Stated goal A
According to the Parallel BGL overview, what makes an edge in a distributed graph remote?
Stated goal B
Quote the Parallel BGL overview from "- The Parallel BGL is a" to "separate data structure.".

Text shown
=====
123456789101112131415161718192021222324252627282930313233343536373839404142434445464748495051525354555657585960616263646566676869707172737475767778798081828384858687888990919293949596979899100101102103104105106107108109110111112113114115116117118119120121122123124125126127128129130131132133134135136 |
- .. Copyright (C) 2004-2008 The Trustees of Indiana University.
- Use, modification and distribution is subject to the Boost Software
- License, Version 1.0. (See accompanying file LICENSE_1_0.txt or copy at
- http://www.boost.org/LICENSE_1_0.txt)
- ===============================================
- An Overview of the Parallel Boost Graph Library
- ===============================================
- .. image:: ../graph.png
- :width: 206
- :height: 184
- :alt: An example graph
- :align: right
- The Parallel Boost Graph Library (Parallel BGL) is a C++ library for
- parallel, distributed computation on graphs. The Parallel BGL contains
- distributed graph data structures, distributed graph algorithms,
- abstractions over the communication medium (such as MPI), and
- supporting data structures. A graph (also called a *network*) consists
- of a set of *vertices* and a set of relationships between vertices,
- called *edges*. The edges may be *undirected*, meaning that the
- relationship between vertices is mutual, e.g., "X is related to Y", or
- they can be *directed*, meaning that the relationship goes only one
- way, e.g., "X is the child of Y". The following figure illustrates a
- typical directed graph, where *a-i* are the vertices and the arrows
- represent edges.
- .. image:: ../distributed-graph.png
- :width: 229
- :height: 199
- :alt: A distributed graph
- :align: right
- The Parallel BGL is primarily concerned with *distributed*
- graphs. Distributed graphs are conceptually graphs, but their storage
- is spread across multiple processors. The following figure
- demonstrates a distributed version of the graph above, where the graph
- has been divided among three processors (represented by the grey
- rectangles). Edges in the graph may be either local (with both
- endpoints stored on the same processor) or remote (the target of the
- edge is stored on a different processor).
- The Parallel BGL is a generic library. At its core are *generic*
- distributed graph algorithms, which can operate on any distributed
- graph data structure provided that data structure meets certain
- requirements. For instance, the algorithm may need to enumerate the
- set of vertices stored on the current processor, enumerate the set of
- outgoing edges from a particular vertex, and determine on which
- processor the target of each edge resides. The graph algorithms in the
- Parallel BGL are also generic with respect to the *properties*
- attached to edges and vertices in a graph; for instance, the weight of
- each edge can be stored as part of the graph or allocated in a
- completely separate data structure.
=====
Information shown
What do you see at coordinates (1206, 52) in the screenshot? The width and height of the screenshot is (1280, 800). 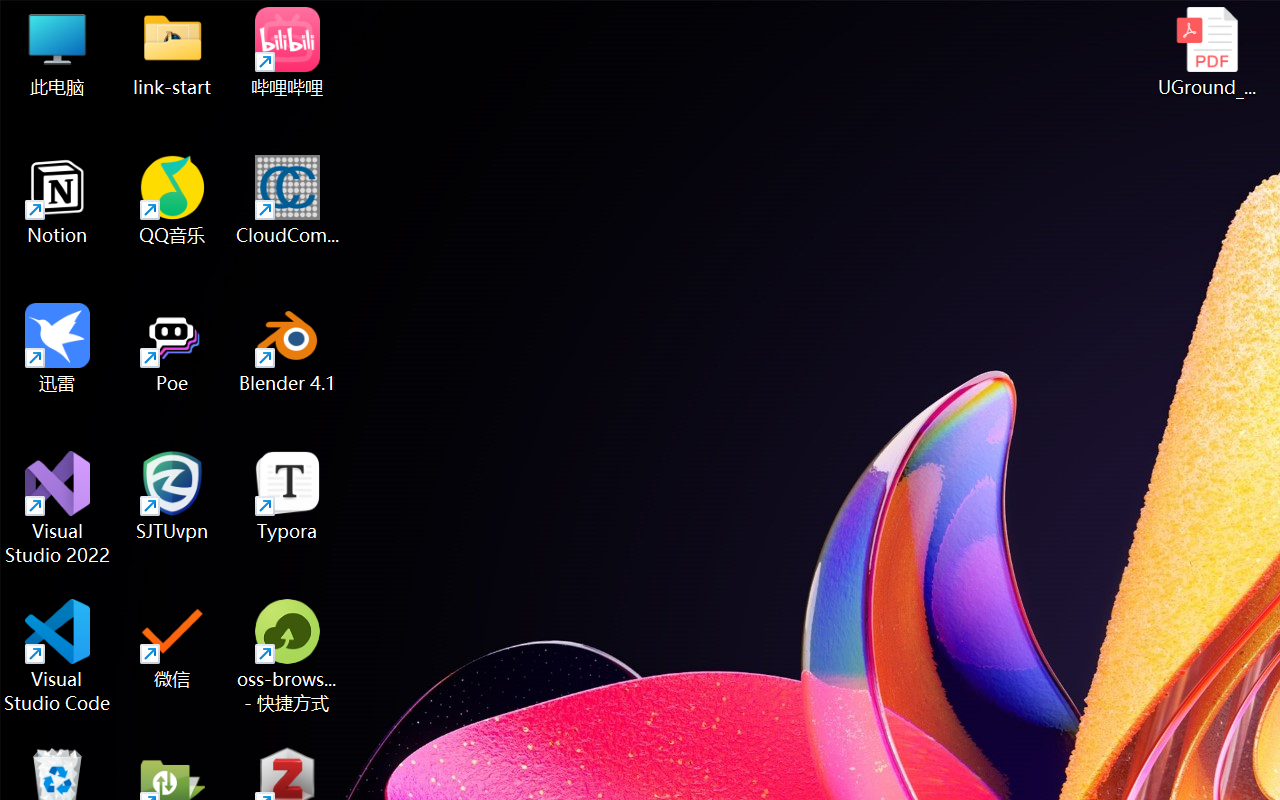 I see `UGround_paper.pdf` at bounding box center [1206, 52].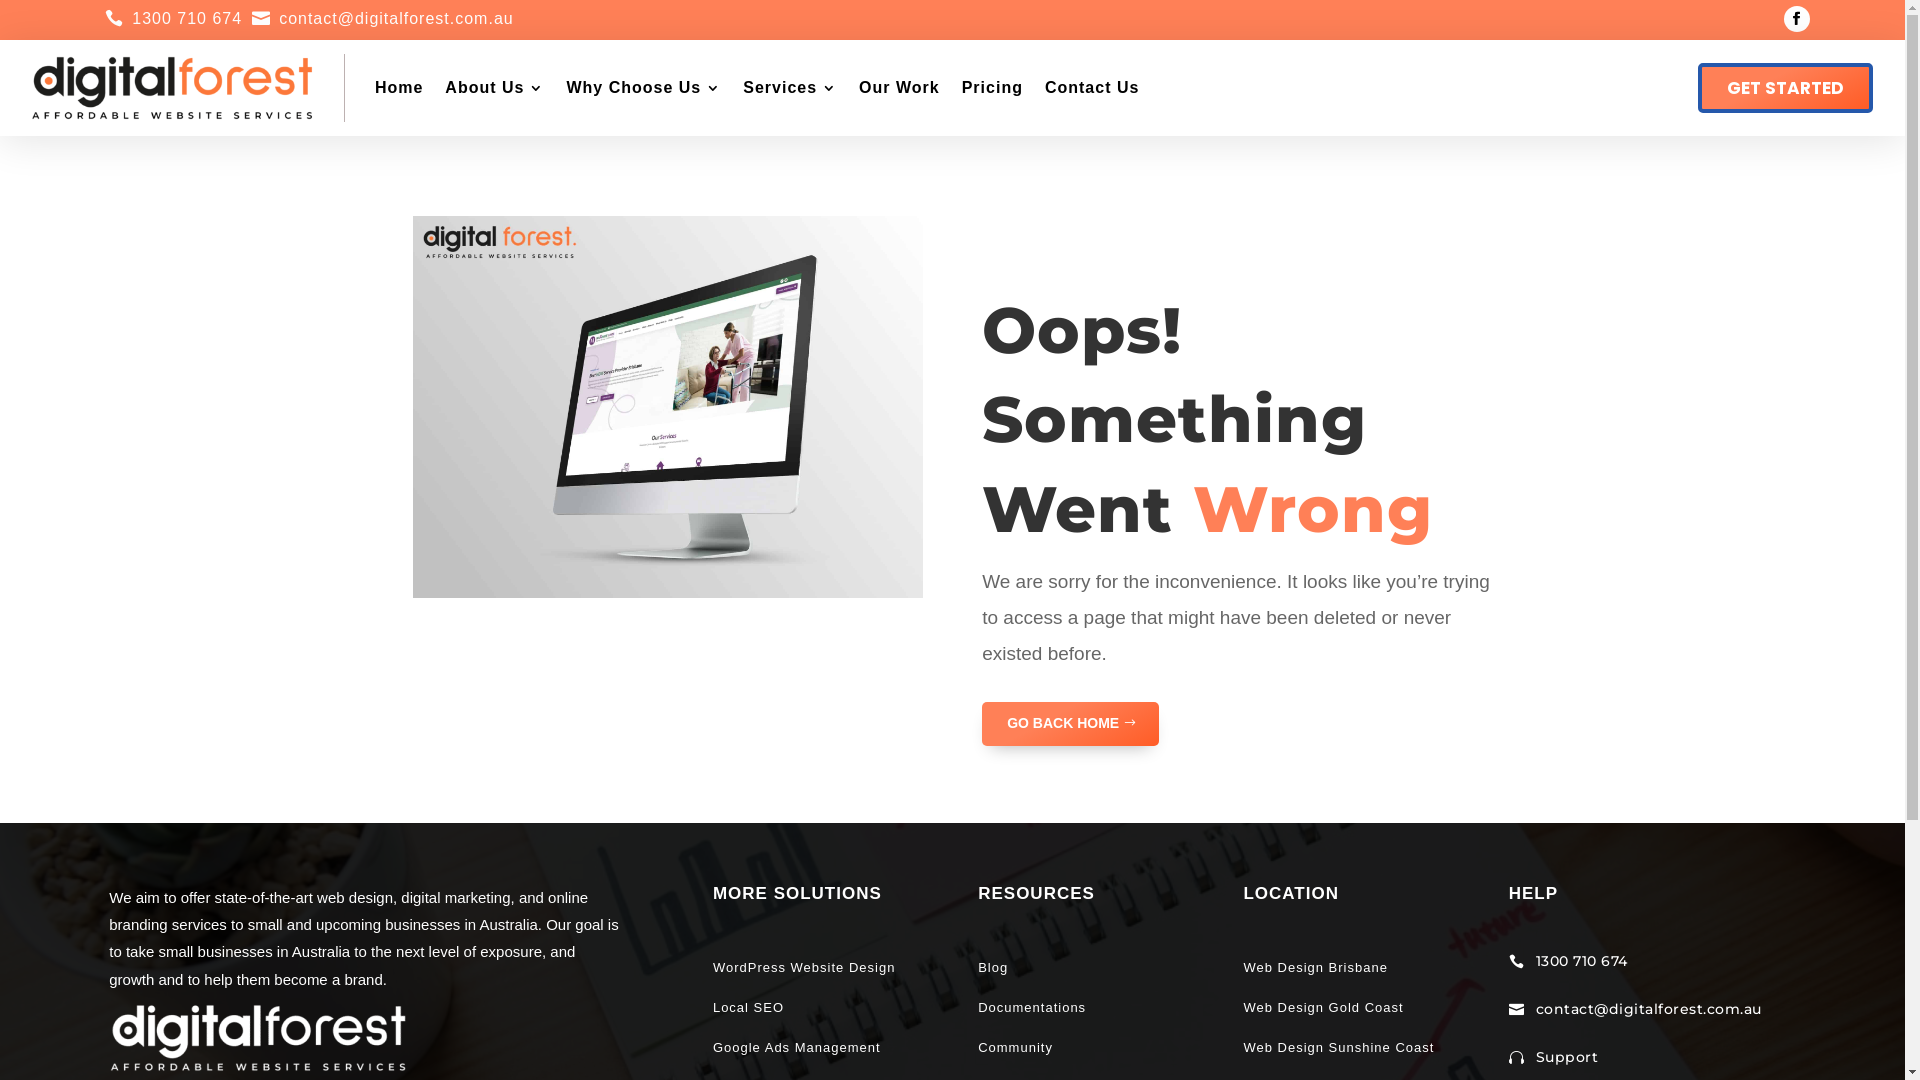 This screenshot has width=1920, height=1080. I want to click on Google Ads Management , so click(799, 1048).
=====
Complete output A
The target of the edge is stored on a different processor.

Complete output B
- The Parallel BGL is a generic library. At its core are *generic*
- distributed graph algorithms, which can operate on any distributed
- graph data structure provided that data structure meets certain
- requirements. For instance, the algorithm may need to enumerate the
- set of vertices stored on the current processor, enumerate the set of
- outgoing edges from a particular vertex, and determine on which
- processor the target of each edge resides. The graph algorithms in the
- Parallel BGL are also generic with respect to the *properties*
- attached to edges and vertices in a graph; for instance, the weight of
- each edge can be stored as part of the graph or allocated in a
- completely separate data structure.